From our secondary outcomes, we found positive findings in several cardiac findings to increase the likelihood of cardiac arrest and death. Namely, patients with an elevated BNP or Troponin suffered significantly more cardiac arrests and had significantly worse outcomes than those  without elevated levels. There was no statistically significant difference in Ejection Fraction relative to CODE BLUE and patient expiration, and there was no significant association between COVID-19 and a diagnosis of myocarditis. Given the typical presenting scenario of acute respiratory failure from COVID-19, routine testing for Troponin and/or BNP was more common in patients where the disease was found to be positive or suspected. There are no current recommendations regarding routine Troponin and BNP testing in patients presenting with suspected COVID-19, but it is something that can be considered going forward as a prognostic tool.


This study showed that there was a significantly higher incidence of in-hospital cardiac arrest for patients with confirmed or suspected SARS-CoV-2 infection as compared to those who tested negative. Additionally, it showed that these patients were more likely to have worse outcomes from their CODE BLUEs, namely expiration or death.
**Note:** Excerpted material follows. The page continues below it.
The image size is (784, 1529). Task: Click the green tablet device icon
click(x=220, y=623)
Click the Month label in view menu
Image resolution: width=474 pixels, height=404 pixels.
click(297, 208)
Although limited by current policy for provider safety, we believe it is important to additionally consider the time it takes for PPE donning as well as ways to improve quick recognition of patient decline in isolation rooms. There was no statistically significant difference in regards to Ejection Fraction and cardiac arrest, and there was not a significantly increased incidence of myocarditis in COVID-19 patients. From a cardiovascular biomarker perspective, this data supports elevated Troponin and/or BNP as indicating a worse prognosis and increased likelihood of in hospital cardiac arrest and death regardless of COVID-19 result [5]. Although prior studies found heart failure led to higher mortality in COVID-19 patients, our findings did not support this [4].

We propose that the worse outcomes in these patients can be attributed in part to the severity of the SARS-CoV-2 infection and the disseminated effects it can have on multiple organ systems.

As more patients survive COVID-19 hospitalization and they are then seen in outpatient settings, more data can be collected regarding varying levels of recovery. This can be evidenced by the 2020 study that found only 1 of the 136 COVID-19 patients who suffered in-hospital cardiac arrest had demonstrated meaningful neurologic recovery on follow up [3]. We believe further studies will be useful in identifying more of the long-term sequelae of COVID-19 infections on a multitude of fronts including re-admissions, long term Cardiac Arrest complications and cardiovascular pathologies. It is our hope that further data like this can be used to guide conversations regarding critically-ill patients who are diagnosed with COVID-19 when it comes to goals of care, short term prognosis, long term prognosis, and post-hospitalization recovery.


In review of our data, we believe that it comes with several limitations to be mindful of. First, it is certainly possible that a patient could have had multiple cardiac arrests in the same hospitalization. The way our data collection was structured, the number of CODE BLUEs per patient was not quantified. Additionally, we did not collect data on where in the hospital the CODE BLUE occurred, so we can not comment on if the different patient to nursing ratios (i.e. ER vs med-surg vs ICU) contributed to outcomes. As well, CODE BLUE documentation does not include if a LUCAS automatic chest compressor was used. Therefore, we could not compare cardiac arrests treated with a LUCAS to those without and cannot comment on its effectiveness in our data set. In further studies we would like to conduct analysis of vaccination status as they pertain to these findings, but again we found there to be limitations in how each patient’s vaccination status was coded into their chart. For example, sometimes an admitted patient would not be able to provide you with information regarding exactly when and how many COVID-19 vaccinations they received, or they may not be able to communicate with you or their family may not have that information.